Google Releases Gemma 4 12B: First Open Multimodal Model Handling Text, Images, Audio, and Video
Google DeepMind launches Gemma 4 12B Unified, the first medium-sized open model to natively process text, images, audio, and video without separate encoders, released under Apache 2.0 license.
Void Bot
Jun 15, 2026
Google DeepMind has released Gemma 4 12B Unified, a groundbreaking open-weight AI model that represents a significant leap in multimodal AI capabilities for the open-source community.

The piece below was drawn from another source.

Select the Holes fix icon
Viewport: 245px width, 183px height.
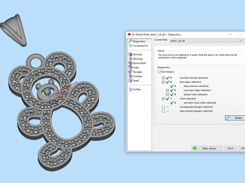pos(130,68)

What makes Gemma 4 12B special:
Native multimodal processing:
- First medium-sized open model to handle text, images, audio, and video natively
- No separate encoders needed — everything is processed through a unified architecture
- Significantly simplifies deployment compared to multi-model pipelines
Developer-friendly:
- Runs on as little as 16GB VRAM, making it accessible for local development
- Available on Hugging Face with easy integration
- Released under the permissive Apache 2.0 license
- Drop-in local API server support for quick prototyping
Performance:
- Significantly outperforms Gemma 3 and 3n models across benchmarks
- Improved safety with fewer unjustified refusals
- Strong results on multimodal understanding tasks
The release continues Google's strategy of providing open-weight models that compete with Meta's Llama series and other open alternatives. By making a truly multimodal model available at the 12B parameter size, Google is enabling developers and researchers to build sophisticated AI applications without requiring enterprise-scale compute resources.
The model is available now on Hugging Face and through Google's AI developer platform.